The Whirlpool corporation, the largest employer in Clyde, owns so much land that twenty high school football teams could play games at the same time. And even though Whirlpool has been making machines for over 20 years in Clyde, they have no clue how a suspicious cancer cluster has effected more than 25 children (the EPA says Whirlpool’s pollution output is below regulated levels).

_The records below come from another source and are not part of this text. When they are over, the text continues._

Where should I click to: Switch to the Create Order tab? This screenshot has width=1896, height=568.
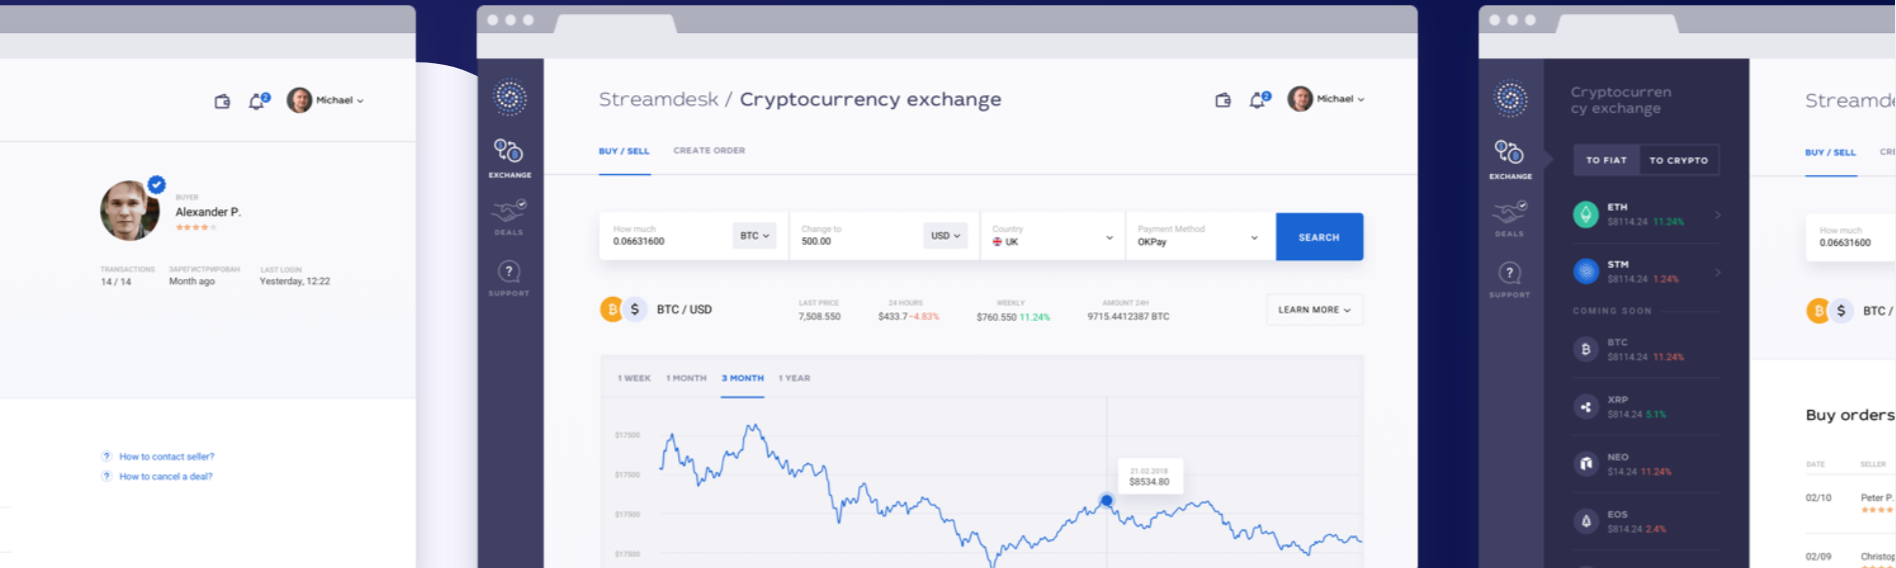tap(709, 151)

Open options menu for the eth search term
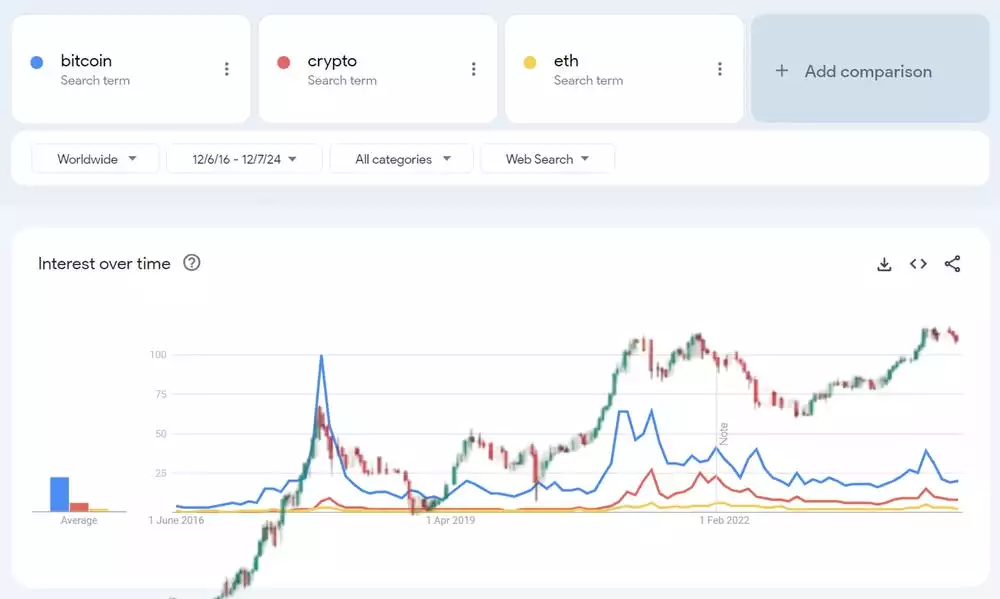(720, 69)
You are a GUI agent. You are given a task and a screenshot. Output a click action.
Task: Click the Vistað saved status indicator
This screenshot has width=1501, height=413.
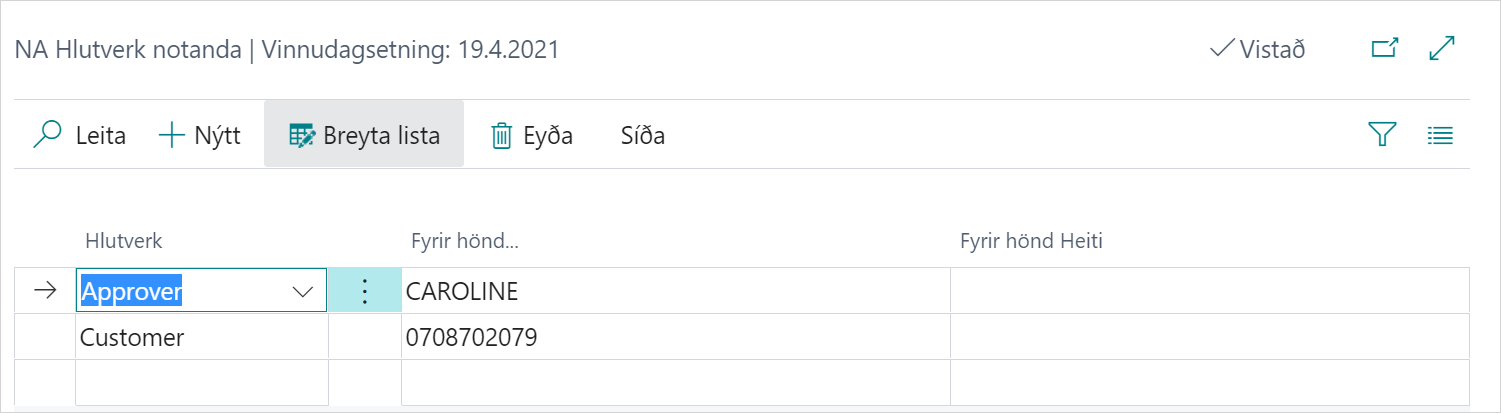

I have loved this small town for two reasons—because Clyde still has the very human soul that Anderson cared so much about, and because Clyde’s Main Street has been fighting for decades to ensure that her bricks, sidewalks and storefronts aren’t bulldozed for a Home Depot or an expansion of Whirlpool. Still, it’s clear that Clyde’s center, like the Main Streets around the nation, is fighting a battle it can not win. People love the idea of supporting local businesses, but they love saving money and convenience shopping even more. There are only so many hair-care stores that can occupy shops within two blocks, and I haven’t the heart to return to Clyde’s Main Street to see every storefront empty and/or boarded-up, buildings crumbling or cars driving by in search of somewhere else to go. I’m leaving here with little hope and a better understanding of why this little town meant so much to Anderson.
The residents of Clyde are a microcosm of all Americans. They have pets they love, drug problems, broken homes, happy marriages, healthy newborns, funerals and high school graduates, and they also have a world that is crumbling all around them. Like all Americans they rest their hope in the corporations that feed the super-rich and give them flat-screen TVs and car loans at 5%—just enough to make them shut-the-fuck-up and ignore the structure of our society. I’m worried that it is too late.
Clyde—If you ever make your Main Street main again, please let me know. I’ll be the first to congratulate you… and you’ll have restored my faith in more than you know.